Climate feedbacks amplify or dampen the initial warming from a radiative forcing. Positive feedbacks include water vapor (warming increases atmospheric water vapor, the dominant greenhouse gas, amplifying warming ~2×), ice-albedo (melting ice exposes dark ocean or land, decreasing albedo and absorbing more heat), and permafrost carbon release. Negative feedbacks include increased outgoing longwave radiation from a warmer planet (Planck response, the primary stabilizing feedback). Cloud feedbacks are the largest source of uncertainty: low clouds cool by reflecting sunlight, high clouds warm by trapping longwave radiation, and their responses to warming differ. Equilibrium climate sensitivity — warming per CO₂ doubling — is ~2.5–4°C, largely constrained by these feedbacks.
Start from the Planck response as the baseline negative feedback, then add each positive feedback in turn. Use a simple energy balance model to quantify how feedbacks compound: a 1 W/m² forcing without feedbacks produces ~0.3°C warming; with all feedbacks, the same forcing might produce ~1.0°C.
Climate feedbacks are the responses that either amplify or dampen a change in Earth's energy balance. If the planet warms slightly due to increased CO₂ (the initial forcing), the warming itself triggers additional changes in the climate system — changes that may add further warming (positive feedbacks) or counteract it (negative feedbacks). The net effect of all feedbacks together determines how much total warming ultimately results from a given forcing.
The most important baseline negative feedback is the Planck response: a warmer planet radiates more energy to space as infrared radiation. This acts like a thermostat — the hotter the planet gets, the more energy it loses, which resists further warming. Without this, even a small forcing could produce runaway warming. Every other feedback is assessed relative to this stabilizing baseline.
On top of the Planck response, several positive feedbacks amplify warming significantly. Water vapor is the largest: because warmer air holds more moisture, surface warming increases atmospheric humidity, and water vapor is itself a potent greenhouse gas. This roughly doubles the warming from CO₂ alone. The ice-albedo feedback adds more: as polar ice melts, it exposes darker ocean or land beneath, which absorbs more sunlight rather than reflecting it. Permafrost thaw, which releases stored carbon, is a third positive feedback that is increasingly important over longer timescales.

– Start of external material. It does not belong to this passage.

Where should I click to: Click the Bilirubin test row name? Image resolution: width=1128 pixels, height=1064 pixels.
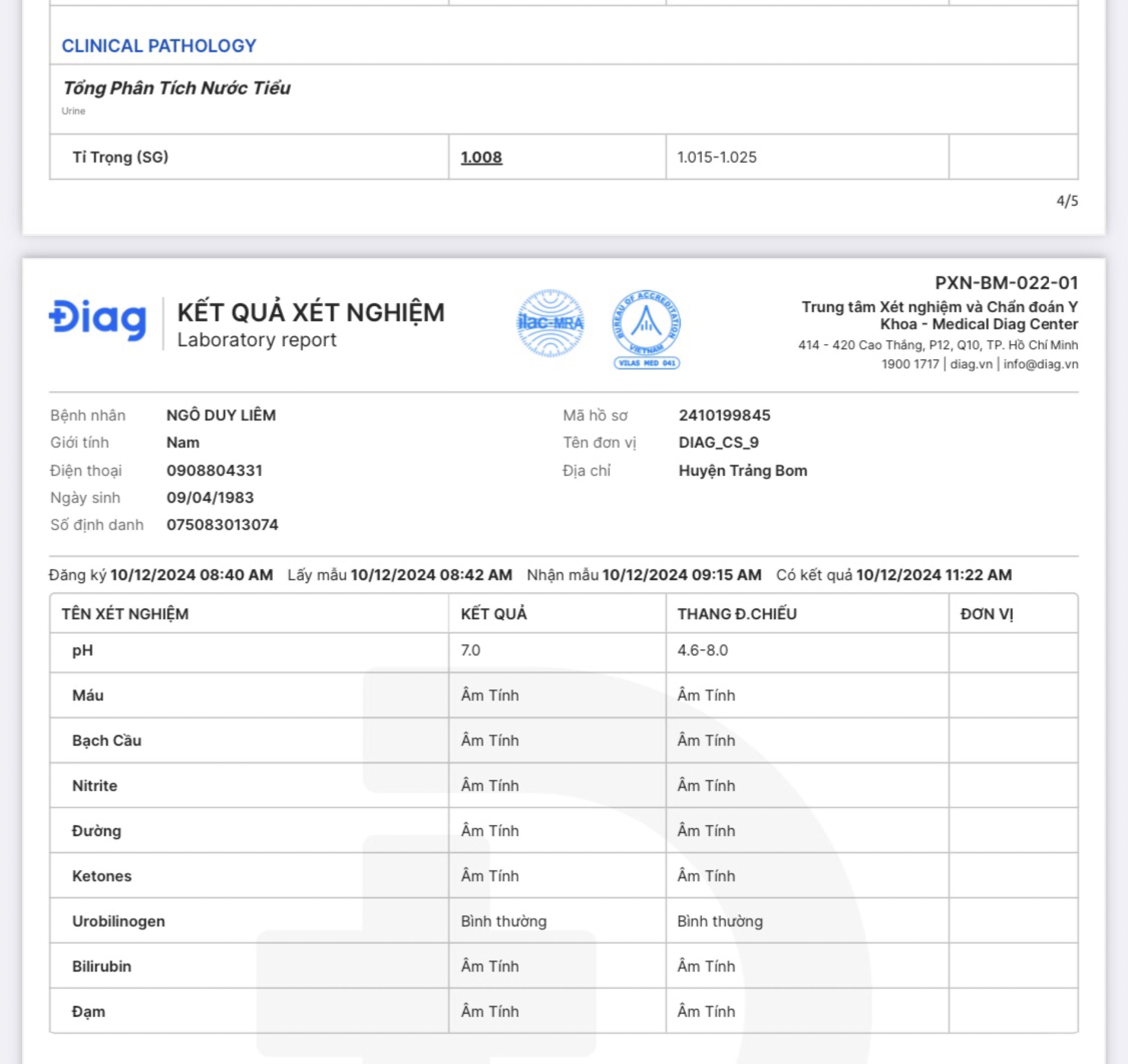click(x=101, y=966)
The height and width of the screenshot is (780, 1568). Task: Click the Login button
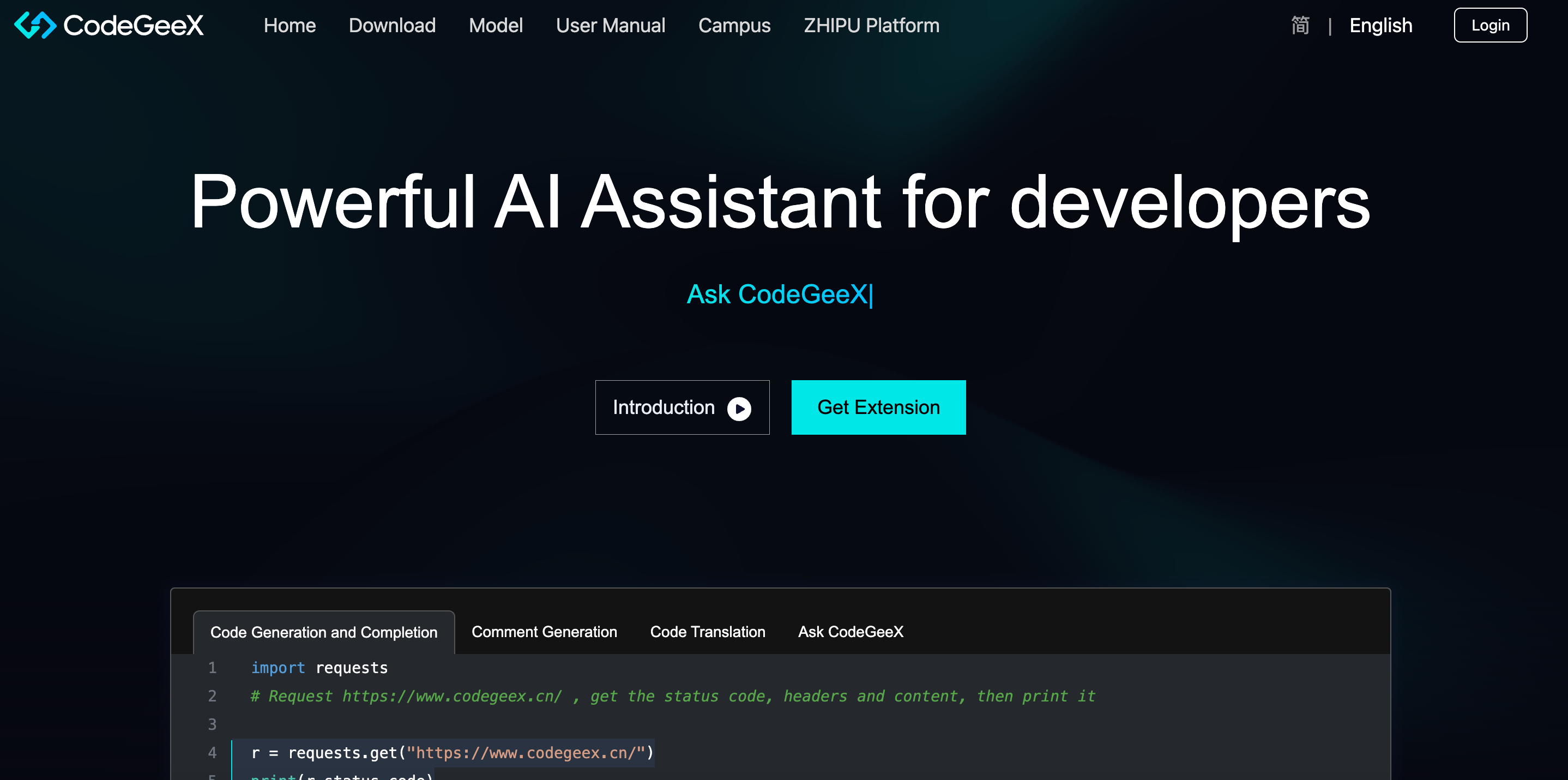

Cloud feedbacks are where the science remains most uncertain. Low clouds (stratus, stratocumulus) act like parasols, reflecting incoming solar radiation and cooling the planet. High clouds (cirrus) act like blankets, trapping outgoing infrared radiation and warming it. Whether warming increases or decreases each type of cloud — and in what regions — varies significantly across climate models. This uncertainty is the main reason equilibrium climate sensitivity (warming per CO₂ doubling) spans a range of roughly 2.5–4°C rather than a single precise number.
A common and important misconception to avoid: a positive feedback does not mean "bad" or "unstable." It means the system amplifies an input, but it does so to a new stable equilibrium set by the balance of all feedbacks together. Tipping points — where a feedback becomes self-reinforcing even after the initial forcing stops — are a distinct and more extreme phenomenon. Most climate feedbacks produce amplified but bounded responses, not permanent runaway.